[Data excerpts]
___

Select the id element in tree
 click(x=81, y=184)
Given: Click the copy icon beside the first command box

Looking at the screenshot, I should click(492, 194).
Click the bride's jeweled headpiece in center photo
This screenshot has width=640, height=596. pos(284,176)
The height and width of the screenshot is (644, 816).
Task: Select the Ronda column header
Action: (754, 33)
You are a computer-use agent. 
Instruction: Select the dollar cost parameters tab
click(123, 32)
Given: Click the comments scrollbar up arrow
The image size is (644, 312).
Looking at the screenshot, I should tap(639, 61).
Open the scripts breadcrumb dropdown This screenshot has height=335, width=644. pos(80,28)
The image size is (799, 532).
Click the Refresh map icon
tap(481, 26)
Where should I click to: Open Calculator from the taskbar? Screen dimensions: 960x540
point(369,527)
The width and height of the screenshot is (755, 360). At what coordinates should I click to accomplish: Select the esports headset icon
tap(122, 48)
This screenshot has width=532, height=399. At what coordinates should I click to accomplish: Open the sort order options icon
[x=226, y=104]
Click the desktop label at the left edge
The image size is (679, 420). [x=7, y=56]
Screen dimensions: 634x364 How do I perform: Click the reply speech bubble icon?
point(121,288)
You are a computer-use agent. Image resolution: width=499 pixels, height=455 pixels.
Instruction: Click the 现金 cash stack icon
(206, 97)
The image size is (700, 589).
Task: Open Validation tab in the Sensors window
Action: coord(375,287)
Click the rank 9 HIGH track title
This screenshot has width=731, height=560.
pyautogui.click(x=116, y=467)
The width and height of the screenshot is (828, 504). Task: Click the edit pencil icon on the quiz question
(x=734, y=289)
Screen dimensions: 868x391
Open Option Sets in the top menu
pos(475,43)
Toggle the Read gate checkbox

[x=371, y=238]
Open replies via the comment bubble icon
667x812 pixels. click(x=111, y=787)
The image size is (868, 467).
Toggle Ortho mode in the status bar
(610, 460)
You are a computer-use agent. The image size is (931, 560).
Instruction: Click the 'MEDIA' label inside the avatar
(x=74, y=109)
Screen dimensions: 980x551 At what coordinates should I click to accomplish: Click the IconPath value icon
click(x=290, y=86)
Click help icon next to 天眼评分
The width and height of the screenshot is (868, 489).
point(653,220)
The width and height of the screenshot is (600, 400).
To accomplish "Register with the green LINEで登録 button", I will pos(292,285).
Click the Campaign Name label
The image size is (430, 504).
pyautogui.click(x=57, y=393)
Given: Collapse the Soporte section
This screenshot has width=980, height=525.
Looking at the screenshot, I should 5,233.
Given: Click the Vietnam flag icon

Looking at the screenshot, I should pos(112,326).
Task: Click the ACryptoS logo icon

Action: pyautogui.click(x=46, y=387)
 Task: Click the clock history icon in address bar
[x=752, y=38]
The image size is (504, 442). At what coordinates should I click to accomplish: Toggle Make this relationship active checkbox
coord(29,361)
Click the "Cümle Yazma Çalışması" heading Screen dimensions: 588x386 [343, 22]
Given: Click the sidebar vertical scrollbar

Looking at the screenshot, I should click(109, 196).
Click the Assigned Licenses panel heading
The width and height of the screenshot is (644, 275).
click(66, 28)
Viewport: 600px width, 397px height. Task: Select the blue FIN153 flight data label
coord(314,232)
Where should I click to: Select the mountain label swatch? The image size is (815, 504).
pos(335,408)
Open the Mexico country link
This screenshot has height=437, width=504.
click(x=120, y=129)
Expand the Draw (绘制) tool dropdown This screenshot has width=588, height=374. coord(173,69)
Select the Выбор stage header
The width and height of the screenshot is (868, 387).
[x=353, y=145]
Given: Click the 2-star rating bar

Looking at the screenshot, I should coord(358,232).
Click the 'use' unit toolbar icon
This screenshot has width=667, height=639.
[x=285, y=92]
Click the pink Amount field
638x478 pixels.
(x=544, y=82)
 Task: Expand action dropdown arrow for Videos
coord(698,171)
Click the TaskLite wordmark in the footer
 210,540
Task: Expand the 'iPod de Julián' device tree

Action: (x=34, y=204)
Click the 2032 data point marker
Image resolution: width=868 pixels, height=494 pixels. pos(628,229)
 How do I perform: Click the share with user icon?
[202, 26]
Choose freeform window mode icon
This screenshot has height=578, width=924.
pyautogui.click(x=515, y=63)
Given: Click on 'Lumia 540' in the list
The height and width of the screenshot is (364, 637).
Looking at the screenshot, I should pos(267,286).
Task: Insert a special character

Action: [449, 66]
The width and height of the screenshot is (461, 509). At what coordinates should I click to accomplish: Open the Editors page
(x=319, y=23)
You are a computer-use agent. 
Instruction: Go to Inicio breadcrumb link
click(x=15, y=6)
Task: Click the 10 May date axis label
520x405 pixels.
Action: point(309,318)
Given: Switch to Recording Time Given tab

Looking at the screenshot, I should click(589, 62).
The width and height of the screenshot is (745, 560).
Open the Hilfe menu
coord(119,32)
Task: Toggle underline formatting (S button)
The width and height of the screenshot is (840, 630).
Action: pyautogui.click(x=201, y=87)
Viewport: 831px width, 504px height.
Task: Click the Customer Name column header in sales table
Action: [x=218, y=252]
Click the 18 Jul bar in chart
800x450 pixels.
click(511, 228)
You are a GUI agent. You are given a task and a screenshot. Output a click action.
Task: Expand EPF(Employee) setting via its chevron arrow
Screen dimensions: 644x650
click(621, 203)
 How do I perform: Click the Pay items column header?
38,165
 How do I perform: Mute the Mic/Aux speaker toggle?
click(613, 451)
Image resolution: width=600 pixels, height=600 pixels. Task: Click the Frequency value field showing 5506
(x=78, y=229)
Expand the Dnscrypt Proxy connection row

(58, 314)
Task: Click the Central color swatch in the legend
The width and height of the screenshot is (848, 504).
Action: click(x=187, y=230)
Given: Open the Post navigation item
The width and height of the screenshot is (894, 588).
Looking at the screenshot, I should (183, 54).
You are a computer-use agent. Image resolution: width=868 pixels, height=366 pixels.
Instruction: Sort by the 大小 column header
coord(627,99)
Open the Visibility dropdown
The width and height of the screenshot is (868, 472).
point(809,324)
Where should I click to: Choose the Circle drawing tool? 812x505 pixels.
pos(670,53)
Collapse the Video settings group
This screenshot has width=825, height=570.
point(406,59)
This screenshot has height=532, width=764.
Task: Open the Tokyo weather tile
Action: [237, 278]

___

▸ **EXERCISE OBJECTIVE**: When you output the entries, keep every word exactly as it stands.

▸ **RESULT BELOW**:
Select the id element in tree
 click(x=81, y=184)
Given: Click the copy icon beside the first command box

Looking at the screenshot, I should click(492, 194).
Click the bride's jeweled headpiece in center photo
This screenshot has width=640, height=596. pos(284,176)
The height and width of the screenshot is (644, 816).
Task: Select the Ronda column header
Action: (754, 33)
You are a computer-use agent. 
Instruction: Select the dollar cost parameters tab
click(123, 32)
Given: Click the comments scrollbar up arrow
The image size is (644, 312).
Looking at the screenshot, I should tap(639, 61).
Open the scripts breadcrumb dropdown This screenshot has height=335, width=644. pos(80,28)
The image size is (799, 532).
Click the Refresh map icon
tap(481, 26)
Where should I click to: Open Calculator from the taskbar? Screen dimensions: 960x540
point(369,527)
The width and height of the screenshot is (755, 360). At what coordinates should I click to accomplish: Select the esports headset icon
tap(122, 48)
This screenshot has width=532, height=399. At what coordinates should I click to accomplish: Open the sort order options icon
[x=226, y=104]
Click the desktop label at the left edge
The image size is (679, 420). [x=7, y=56]
Screen dimensions: 634x364 How do I perform: Click the reply speech bubble icon?
point(121,288)
You are a computer-use agent. Image resolution: width=499 pixels, height=455 pixels.
Instruction: Click the 现金 cash stack icon
(206, 97)
The image size is (700, 589).
Task: Open Validation tab in the Sensors window
Action: coord(375,287)
Click the rank 9 HIGH track title
This screenshot has width=731, height=560.
pyautogui.click(x=116, y=467)
The width and height of the screenshot is (828, 504). Task: Click the edit pencil icon on the quiz question
(x=734, y=289)
Screen dimensions: 868x391
Open Option Sets in the top menu
pos(475,43)
Toggle the Read gate checkbox

[x=371, y=238]
Open replies via the comment bubble icon
667x812 pixels. click(x=111, y=787)
The image size is (868, 467).
Toggle Ortho mode in the status bar
(610, 460)
You are a computer-use agent. The image size is (931, 560).
Instruction: Click the 'MEDIA' label inside the avatar
(x=74, y=109)
Screen dimensions: 980x551 At what coordinates should I click to accomplish: Click the IconPath value icon
click(x=290, y=86)
Click help icon next to 天眼评分
The width and height of the screenshot is (868, 489).
point(653,220)
The width and height of the screenshot is (600, 400).
To accomplish "Register with the green LINEで登録 button", I will pos(292,285).
Click the Campaign Name label
The image size is (430, 504).
pyautogui.click(x=57, y=393)
Given: Collapse the Soporte section
This screenshot has width=980, height=525.
Looking at the screenshot, I should 5,233.
Given: Click the Vietnam flag icon

Looking at the screenshot, I should pos(112,326).
Task: Click the ACryptoS logo icon

Action: pyautogui.click(x=46, y=387)
 Task: Click the clock history icon in address bar
[x=752, y=38]
The image size is (504, 442). At what coordinates should I click to accomplish: Toggle Make this relationship active checkbox
coord(29,361)
Click the "Cümle Yazma Çalışması" heading Screen dimensions: 588x386 [343, 22]
Given: Click the sidebar vertical scrollbar

Looking at the screenshot, I should click(109, 196).
Click the Assigned Licenses panel heading
The width and height of the screenshot is (644, 275).
click(66, 28)
Viewport: 600px width, 397px height. Task: Select the blue FIN153 flight data label
coord(314,232)
Where should I click to: Select the mountain label swatch? The image size is (815, 504).
pos(335,408)
Open the Mexico country link
This screenshot has height=437, width=504.
click(x=120, y=129)
Expand the Draw (绘制) tool dropdown This screenshot has width=588, height=374. coord(173,69)
Select the Выбор stage header
The width and height of the screenshot is (868, 387).
[x=353, y=145]
Given: Click the 2-star rating bar

Looking at the screenshot, I should coord(358,232).
Click the 'use' unit toolbar icon
This screenshot has width=667, height=639.
[x=285, y=92]
Click the pink Amount field
638x478 pixels.
(x=544, y=82)
 Task: Expand action dropdown arrow for Videos
coord(698,171)
Click the TaskLite wordmark in the footer
 210,540
Task: Expand the 'iPod de Julián' device tree

Action: (x=34, y=204)
Click the 2032 data point marker
Image resolution: width=868 pixels, height=494 pixels. pos(628,229)
 How do I perform: Click the share with user icon?
[202, 26]
Choose freeform window mode icon
This screenshot has height=578, width=924.
pyautogui.click(x=515, y=63)
Given: Click on 'Lumia 540' in the list
The height and width of the screenshot is (364, 637).
Looking at the screenshot, I should pos(267,286).
Task: Insert a special character

Action: [449, 66]
The width and height of the screenshot is (461, 509). At what coordinates should I click to accomplish: Open the Editors page
(x=319, y=23)
You are a computer-use agent. 
Instruction: Go to Inicio breadcrumb link
click(x=15, y=6)
Task: Click the 10 May date axis label
520x405 pixels.
Action: point(309,318)
Given: Switch to Recording Time Given tab

Looking at the screenshot, I should click(589, 62).
The width and height of the screenshot is (745, 560).
Open the Hilfe menu
coord(119,32)
Task: Toggle underline formatting (S button)
The width and height of the screenshot is (840, 630).
Action: pyautogui.click(x=201, y=87)
Viewport: 831px width, 504px height.
Task: Click the Customer Name column header in sales table
Action: [x=218, y=252]
Click the 18 Jul bar in chart
800x450 pixels.
click(511, 228)
You are a GUI agent. You are given a task and a screenshot. Output a click action.
Task: Expand EPF(Employee) setting via its chevron arrow
Screen dimensions: 644x650
click(621, 203)
 How do I perform: Click the Pay items column header?
38,165
 How do I perform: Mute the Mic/Aux speaker toggle?
click(613, 451)
Image resolution: width=600 pixels, height=600 pixels. Task: Click the Frequency value field showing 5506
(x=78, y=229)
Expand the Dnscrypt Proxy connection row

(58, 314)
Task: Click the Central color swatch in the legend
The width and height of the screenshot is (848, 504).
Action: click(x=187, y=230)
Given: Open the Post navigation item
The width and height of the screenshot is (894, 588).
Looking at the screenshot, I should (183, 54).
You are a computer-use agent. Image resolution: width=868 pixels, height=366 pixels.
Instruction: Sort by the 大小 column header
coord(627,99)
Open the Visibility dropdown
The width and height of the screenshot is (868, 472).
point(809,324)
Where should I click to: Choose the Circle drawing tool? 812x505 pixels.
pos(670,53)
Collapse the Video settings group
This screenshot has width=825, height=570.
point(406,59)
This screenshot has height=532, width=764.
Task: Open the Tokyo weather tile
Action: [237, 278]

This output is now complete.